-- Passage to read --
>>>>

Lee: But wait, what’s this with Neal being in Venezuela? Wasn’t he planning on going somewhere he didn’t need to show ID?

Maass: Right, Will told the Dennehy-wannabe attorney general guy that Neal was supposed to go to a Super 8 in Bayonne NJ. Note to all: if I have to pull a runner, I will demand something finer than a Super 8.

NVC: Does that mean Neal is never coming back except to accept his Polk award?

Williams: Neal also forged Will’s signature on the credit card to buy the computer.

Lee: Oh yeah the whole buying-the air-gapped-computer-receipt thing seemed stupid to me. It was probably an ACN credit card right, so it’s an ACN computer then? Or at least Will was going to expense it, so it doesn’t matter who went out and bought it.

NVC: Does Will use EXPENSIFY? Is it encrypted? Reimbursed by Bitcoin?

Maass: Micah, what is the protocol for buying an air gap computer, or what can you tell us about that? My understanding is cash at random computer stores (not the same one all the time) and probably best to wear a baseball cap or somesuch to shield your visual identity.

Lee: So it depends re: buying in cash. Cash makes it harder for anyone to keep track of what you’re buying. The big benefit would be that if you’re worried someone wants to tailor an attack against your air gap, if you buy it with a credit card and the attacker knows what you intend to use this computer for, the attacker could specifically design an attack against it. If you buy in cash it would be more difficult for them to even know that you’ve purchased this. Until you take a photo of the receipt and upload it to Expensify, of course, then it’s simple.

Maass: Because they would know your OS etc?

Lee: Because they would know your hardware. You might change the OS. They could e.g. learn exactly what chipset your internal keyboard uses, and try to get you to plug in a USB stick with malware that overwrites your internal keyboard firmware.

Maass: If they know the precise machine you bought, because you used a credit card, does that make it easier for them to FIND the machine, with their super-duper tailored-access wizardry?

Lee: Probably not. Especially if you remove the wifi card, which I don’t think Neal did. I think he just didn’t connect to wifi. If he doesn’t remove the wifi card, and wifi is turned on in Windows, it’s possible that an attacker could see his MAC address from within wifi range, and exploit the computer through that. Through a bug in his wifi driver.

Maass: I had an educational afternoon with someone who wanted to remove a wifi card but there was no wifi card–the shit was wired into the motherboard, and the motherboard couldn’t be messed with.

Lee: The raid scene at the very beginning, someone was like “Here’s my password!” and the FBI agent said, “I don’t need your password”–that was awesome. And that’s true, if you don’t encrypt your hard drive and the attacker has physical access, they don’t need your password. If you don’t encrypt your hard drive, your computer’s password is just cosmetic.

Lee: I also liked FBI asking, “What’s your name?” ACN reporter replied, “My name? It’s spelled ‘Arrest me or go fuck yourself.’ We’ve been raided. Unless that warrant says you can stick your hands in my pockets you’re gonna find yourself in a conversation about illegal search and seizure.”

<<<<

-- Extracted entries --
>>>>

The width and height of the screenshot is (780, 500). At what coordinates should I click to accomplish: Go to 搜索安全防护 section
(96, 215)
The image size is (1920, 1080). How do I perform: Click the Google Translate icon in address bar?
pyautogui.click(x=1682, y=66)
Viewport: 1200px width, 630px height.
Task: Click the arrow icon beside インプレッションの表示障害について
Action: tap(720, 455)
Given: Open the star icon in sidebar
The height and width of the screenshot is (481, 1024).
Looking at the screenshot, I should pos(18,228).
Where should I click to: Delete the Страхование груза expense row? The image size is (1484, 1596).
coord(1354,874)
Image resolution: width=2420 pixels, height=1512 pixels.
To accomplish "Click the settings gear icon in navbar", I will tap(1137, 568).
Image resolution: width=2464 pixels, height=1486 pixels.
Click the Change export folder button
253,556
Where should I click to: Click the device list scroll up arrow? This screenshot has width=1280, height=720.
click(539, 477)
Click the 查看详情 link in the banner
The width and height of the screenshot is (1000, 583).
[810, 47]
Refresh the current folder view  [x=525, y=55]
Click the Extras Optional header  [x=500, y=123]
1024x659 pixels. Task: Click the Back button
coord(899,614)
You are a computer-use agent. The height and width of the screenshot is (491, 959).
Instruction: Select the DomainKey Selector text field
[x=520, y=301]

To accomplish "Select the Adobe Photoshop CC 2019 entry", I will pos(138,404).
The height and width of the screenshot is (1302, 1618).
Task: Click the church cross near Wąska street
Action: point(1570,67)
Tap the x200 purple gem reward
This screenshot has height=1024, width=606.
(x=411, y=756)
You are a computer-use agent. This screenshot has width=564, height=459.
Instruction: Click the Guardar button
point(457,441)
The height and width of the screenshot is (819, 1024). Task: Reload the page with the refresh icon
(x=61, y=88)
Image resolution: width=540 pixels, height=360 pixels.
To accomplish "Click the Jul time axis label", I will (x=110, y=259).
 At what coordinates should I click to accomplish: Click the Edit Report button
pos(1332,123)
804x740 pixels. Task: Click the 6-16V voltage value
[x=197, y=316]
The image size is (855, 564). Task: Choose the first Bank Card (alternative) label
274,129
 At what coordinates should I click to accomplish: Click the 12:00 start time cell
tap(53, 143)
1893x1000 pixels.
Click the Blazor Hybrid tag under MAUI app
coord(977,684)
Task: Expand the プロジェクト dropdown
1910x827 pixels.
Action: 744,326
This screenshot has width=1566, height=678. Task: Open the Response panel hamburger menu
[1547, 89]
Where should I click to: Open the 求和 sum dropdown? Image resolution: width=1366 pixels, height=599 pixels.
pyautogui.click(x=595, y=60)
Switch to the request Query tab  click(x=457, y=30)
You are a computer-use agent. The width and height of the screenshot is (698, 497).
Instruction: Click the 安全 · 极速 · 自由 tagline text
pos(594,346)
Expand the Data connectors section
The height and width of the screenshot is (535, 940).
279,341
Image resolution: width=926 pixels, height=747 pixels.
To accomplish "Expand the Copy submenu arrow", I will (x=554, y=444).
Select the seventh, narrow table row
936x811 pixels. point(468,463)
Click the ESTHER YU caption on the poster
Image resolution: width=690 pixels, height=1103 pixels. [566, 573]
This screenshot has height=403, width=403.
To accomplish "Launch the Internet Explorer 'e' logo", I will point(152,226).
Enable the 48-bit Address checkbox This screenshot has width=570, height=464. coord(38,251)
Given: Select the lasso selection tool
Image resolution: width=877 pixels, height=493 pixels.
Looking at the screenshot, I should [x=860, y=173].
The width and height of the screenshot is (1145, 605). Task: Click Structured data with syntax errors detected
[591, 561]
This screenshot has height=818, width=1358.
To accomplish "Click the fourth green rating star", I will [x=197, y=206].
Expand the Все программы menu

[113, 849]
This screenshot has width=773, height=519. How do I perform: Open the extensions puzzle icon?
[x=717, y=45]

<<<<

-- Written task 1 --
In the discussion about air-gapped computers, where did Will tell the attorney general Neal was supposed to go?
-- Written task 2 --
Extract the part of the discussion about air-gapped computers that runs from "Lee: Probably not. Especially" to "his wifi driver.", word for word.
-- Written task 3 --
Write the next lines of the discussion about air-gapped computers, picking up after its final line.
The entries come from a source separate from the discussion about air-gapped computers.

-- Expected answer 1 --
To a Super 8 in Bayonne, NJ.

-- Expected answer 2 --
Lee: Probably not. Especially if you remove the wifi card, which I don’t think Neal did. I think he just didn’t connect to wifi. If he doesn’t remove the wifi card, and wifi is turned on in Windows, it’s possible that an attacker could see his MAC address from within wifi range, and exploit the computer through that. Through a bug in his wifi driver.

-- Expected answer 3 --
Maass: I did love that. The real-world version of the EFF sticker for smartphones: “Get a warrant.” Did you invent that one, Micah?

Lee: Actually, Target invented that one. They randomly started selling “Come back with a warrant” welcome mats to put outside your front door. And at EFF we stole the idea.

Maass: Basically everything that was taught to us in the opening scene of Newsroom Episode 3 was contained on an EFF sticker produced several years ago?

Lee: Yeah. And why wasn’t their $1500/hr lawyer doing this the entire time?

NVC: Was Charlie bluffing about broadcasting the raid?

Williams: Yes he was bluffing but why? It’s a news story.

Maass: Because the technicians weren’t around to push the buttons to go on the air, right?

Lee: I think the search warrant had a gag order, which means reporting on it would be illegal. However, they should still film it no matter what, for evidence in court!

NVC: That would have made Great Television.

Williams: Why did Maggie suddenly know how to run the control room? And when did she suddenly become an on-air reporter?

NVC: And when did she start wearing LEATHER SKIRTS?

Maass: Because Maggie is a Phoenix rising from the ashes of a bad haircut.

Lee: Good OpSec: the sauna.

 Maass: I loved the sauna scene. Because actually there was a sauna scene in the story that George Packer wrote for The New Yorker about Laura Poitras. It involved Packer interviewing Jacob Appelbaum in a sauna. Packer inferred that Appelbaum wanted to meet there for opsec and Packer implied that it showed Appelbaum was a bit paranoid.

Lee: I noticed that too Peter! And also, I’m pretty sure it’s because there’s a rumor that you can’t sneak recording devices into saunas, and I’m also pretty sure that it’s completely false and you actually can secretly record conversations in saunas.

NVC: There’s a spa clause in the constitution.

Williams: The FBI agent patted down Mac’s white towel. But she still could have been hiding the recording device.

Maass: “He insisted on being interviewed in the club’s sauna, where another naked man was lying down. This seemed to be Appelbaum’s way of insuring that I wasn’t hiding any surveillance devices. We had contrary ideas about privacy: I keep my phone with me during interviews, but I don’t like discussing personal matters in front of strangers with my clothes off. After fifteen minutes, the pages of my notebook were soaked in sweat, and I asked to move the venue. We continued talking in an adjacent room, where numerous men wrapped in towels lounged on benches as Appelbaum told me the story of his life as an activist for anonymity.” (The reporting of G. Packer in The New Yorker.)

NVC: Can we pick sides about the old v new media divide rendered so provocatively by Lord Sorkin?! I really enjoyed the “sex magazine” line.

Lee: Oh! Well so I support her decision to join the bonus-for-pageviews, Gawkeresque company, but it’s because I like people to have jobs even if they’re not perfect, and Jim was being a jerk about it even if he has a point.

NVC: I liked Jim more when he had a messy haircut. He’s getting very mansplain-y and snobby this round.

Williams: Back in the days of King Arthur

NVC: When they communicated through raven-based media.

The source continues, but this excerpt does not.